94 Lab.Cas. P 13,709
Benjamin R. BURROUGHS, William H. Gault and William T.
OPERATING ENGINEERS LOCAL UNION NO. 3; Dale Marr; and Harold
United States Court of Appeals,
Argued and Submitted March 9, 1982.
Decided July 2, 1982.
As Amended on Denial of Rehearing and Rehearing En Banc
Sept. 22, 1982.
Jeffrey G. Lewis, Oakland, Cal., for plaintiffs-appellants.
John J. Davis, Jr., McCarthy, Johnson & Miller, San Francisco, Cal., for defendants-appellees.
Appeal from the United States District Court for the Northern District of California.
Before HAYNSWORTH,* Senior Circuit Judge, TRASK, Senior Circuit Judge, and WALLACE, Circuit Judge.
WALLACE, Circuit Judge:
Burroughs, Gault and Keane (the retired union members) appeal the entry of summary judgment for the Operating Engineers Local Union No. 3 (Local 3) and two of its officers. Their complaint alleged that Article VI of the by-laws of Local 3 permits increases in the "rates of dues" payable by the union members without a majority vote of the union membership, in violation of section 101(a) (3) of the Labor-Management Reporting and Disclosure Act of 1959 (LMRDA), 29 U.S.C. § 411(a)(3). The complaint sought both preliminary and permanent injunctive relief restraining Local 3 from collecting any future dues increases pursuant to the by-laws absent the approval of a majority of the union membership voting by secret ballot. After initially denying the retired union members' motion for a preliminary injunction and the parties' cross-motions for summary judgment, the district court granted a joint motion to reconsider its order denying summary judgment. The district court then granted a motion for summary judgment for Local 3 and the officers. We reverse and remand.
* Local 3 is a large labor organization with a membership of 32,000 working members and 5,000 retirees. It is the parent organization for six sublocals, each covering different kinds of work in separate industries. Appellants are all retired members of Local 3. Pursuant to Article VI, their dues have increased dramatically in recent years. For example, the dues paid by Burroughs have increased from $21.00 per quarter to $51.00 per quarter since his retirement in 1972, an increase of close to 150%. Expressed as a percentage of their monthly pensions, the increases in the dues paid by the retired union members have ranged from 68% to a high of 144%. The increases in the dues paid by active members of Local 3 pursuant to Article VI have also been substantial. The retired union members' evidence, largely unrebutted by Local 3, showed that for every job classification covered by Local 3's collective bargaining agreement, the dues paid by active union members have increased, both in absolute terms and as a percentage of compensation, since 1972. Although for certain years and certain job classifications there were slight decreases in dues as a percentage of earnings, the dues paid by active members have increased steadily since 1975.
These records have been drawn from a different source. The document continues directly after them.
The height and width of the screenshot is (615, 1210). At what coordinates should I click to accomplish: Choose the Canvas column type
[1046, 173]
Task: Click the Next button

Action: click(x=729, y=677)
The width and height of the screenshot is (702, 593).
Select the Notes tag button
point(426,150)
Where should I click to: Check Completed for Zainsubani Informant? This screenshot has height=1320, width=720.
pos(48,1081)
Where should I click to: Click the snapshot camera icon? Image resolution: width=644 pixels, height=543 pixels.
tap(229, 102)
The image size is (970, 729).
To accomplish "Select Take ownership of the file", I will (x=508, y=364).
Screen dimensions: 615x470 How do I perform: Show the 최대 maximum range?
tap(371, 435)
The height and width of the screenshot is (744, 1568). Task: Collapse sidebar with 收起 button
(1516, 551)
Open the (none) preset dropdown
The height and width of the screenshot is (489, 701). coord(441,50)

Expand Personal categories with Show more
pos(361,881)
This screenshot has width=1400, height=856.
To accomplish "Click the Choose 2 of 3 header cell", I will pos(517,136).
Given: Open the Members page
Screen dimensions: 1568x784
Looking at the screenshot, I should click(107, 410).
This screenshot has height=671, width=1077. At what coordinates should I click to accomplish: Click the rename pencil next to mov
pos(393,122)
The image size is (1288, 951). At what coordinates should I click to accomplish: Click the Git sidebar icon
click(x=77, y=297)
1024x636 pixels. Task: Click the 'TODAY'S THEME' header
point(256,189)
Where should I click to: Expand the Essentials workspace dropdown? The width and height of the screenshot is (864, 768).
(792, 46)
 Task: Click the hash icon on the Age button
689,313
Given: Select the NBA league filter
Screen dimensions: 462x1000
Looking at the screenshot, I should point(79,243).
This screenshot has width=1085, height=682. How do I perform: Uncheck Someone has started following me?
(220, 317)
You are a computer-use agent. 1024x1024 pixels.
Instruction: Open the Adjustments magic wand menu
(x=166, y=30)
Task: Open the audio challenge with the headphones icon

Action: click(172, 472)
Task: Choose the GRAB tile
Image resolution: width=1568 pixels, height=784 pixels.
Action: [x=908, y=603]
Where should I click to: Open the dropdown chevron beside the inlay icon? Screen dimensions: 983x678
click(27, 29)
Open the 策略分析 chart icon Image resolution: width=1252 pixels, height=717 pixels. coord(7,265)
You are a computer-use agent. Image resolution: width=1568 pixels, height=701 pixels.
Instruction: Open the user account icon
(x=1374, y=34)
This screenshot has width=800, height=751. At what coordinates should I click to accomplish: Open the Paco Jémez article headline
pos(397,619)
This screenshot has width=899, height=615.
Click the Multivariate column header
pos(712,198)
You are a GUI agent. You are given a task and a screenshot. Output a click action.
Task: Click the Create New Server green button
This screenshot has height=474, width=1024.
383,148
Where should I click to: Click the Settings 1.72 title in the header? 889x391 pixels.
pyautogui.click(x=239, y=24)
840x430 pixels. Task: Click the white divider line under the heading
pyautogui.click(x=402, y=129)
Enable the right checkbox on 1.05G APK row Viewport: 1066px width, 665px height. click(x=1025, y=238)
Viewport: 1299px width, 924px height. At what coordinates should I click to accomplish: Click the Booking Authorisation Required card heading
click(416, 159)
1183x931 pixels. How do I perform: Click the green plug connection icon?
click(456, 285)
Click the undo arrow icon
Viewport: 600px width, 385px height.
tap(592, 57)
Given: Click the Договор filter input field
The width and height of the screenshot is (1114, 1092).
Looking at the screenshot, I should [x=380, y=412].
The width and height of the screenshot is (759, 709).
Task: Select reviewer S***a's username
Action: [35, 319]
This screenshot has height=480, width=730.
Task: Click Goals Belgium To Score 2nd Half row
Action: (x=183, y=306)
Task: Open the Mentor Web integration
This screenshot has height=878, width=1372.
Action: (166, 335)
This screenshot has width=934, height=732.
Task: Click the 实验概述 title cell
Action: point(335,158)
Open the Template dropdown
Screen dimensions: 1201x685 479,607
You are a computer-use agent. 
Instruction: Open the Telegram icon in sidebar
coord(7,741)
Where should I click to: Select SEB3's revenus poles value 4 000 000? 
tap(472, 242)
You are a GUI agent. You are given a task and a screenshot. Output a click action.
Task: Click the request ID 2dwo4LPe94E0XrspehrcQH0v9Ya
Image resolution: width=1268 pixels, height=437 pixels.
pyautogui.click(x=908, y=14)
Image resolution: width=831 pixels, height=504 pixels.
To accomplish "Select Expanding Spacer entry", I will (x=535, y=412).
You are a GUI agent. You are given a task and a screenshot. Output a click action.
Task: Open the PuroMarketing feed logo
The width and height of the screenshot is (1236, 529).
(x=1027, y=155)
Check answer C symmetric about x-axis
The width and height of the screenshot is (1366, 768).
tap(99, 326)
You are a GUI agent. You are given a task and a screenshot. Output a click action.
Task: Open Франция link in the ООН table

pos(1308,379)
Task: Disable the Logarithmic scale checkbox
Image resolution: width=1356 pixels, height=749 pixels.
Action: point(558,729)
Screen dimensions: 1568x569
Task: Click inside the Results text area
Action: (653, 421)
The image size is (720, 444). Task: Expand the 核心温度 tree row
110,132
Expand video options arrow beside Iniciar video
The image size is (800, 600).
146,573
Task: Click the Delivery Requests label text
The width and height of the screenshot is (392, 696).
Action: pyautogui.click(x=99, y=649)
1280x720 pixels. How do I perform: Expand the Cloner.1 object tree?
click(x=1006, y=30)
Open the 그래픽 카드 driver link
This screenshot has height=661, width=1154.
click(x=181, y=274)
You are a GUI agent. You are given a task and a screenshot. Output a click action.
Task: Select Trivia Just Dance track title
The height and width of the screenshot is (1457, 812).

Article VI of the by-laws was adopted by a majority vote of the union membership in 1964. The validity of the election adopting Article VI is not challenged in this appeal. Article VI provides1 generally that for each $1.00 per day increase in the "total wage package" in the master collective bargaining agreement negotiated by Local 3 and the employers' association, "the quarterly dues rate ... shall be automatically increased by fifty cents ($0.50) per month." "Total wage package" is defined to include the hourly salary rate, plus all non-salary compensation paid or contributed by the employer, calculated for a straight-time shift. Article VI also provides2: that (1) Local 3's executive board may recommend that the automatic dues increase be "suspended for a temporary period, in whole or in part," and that any such recommendation shall be referred to the semi-annual meeting of the union membership for a vote; and (2) any temporary suspension in the automatic dues increase shall be deemed a permanent suspension to the extent it exceeds $5.00.
The retired union members have made consistent and concerted efforts to remove Article VI. For over 16 years they have protested dues increases imposed pursuant to Article VI and have asserted the illegality of the by-law under section 101(a)(3) through letters written to the executive board of Local 3. They have several times requested the executive board to submit the matter to a referendum of the union membership. Finally, nearly two months prior to the filing of the complaint in this case, they attempted to invoke the grievance procedure mechanisms of both Local 3 and the governing international union. Having received no positive response to any of their inquiries, they filed the complaint. Although Local 3 argues to the contrary, these considerations convince us that the district court did not abuse its discretion in refusing to stay the case pending exhaustion of internal union remedies by the retired union members. See Winterberger v. General Teamsters Auto Truck Drivers Local 162, 558 F.2d 923, 925 (9th Cir. 1977); Buzzard v. Local 1040 Int'l Ass'n of Machinists, 480 F.2d 35, 41-42 (9th Cir. 1973).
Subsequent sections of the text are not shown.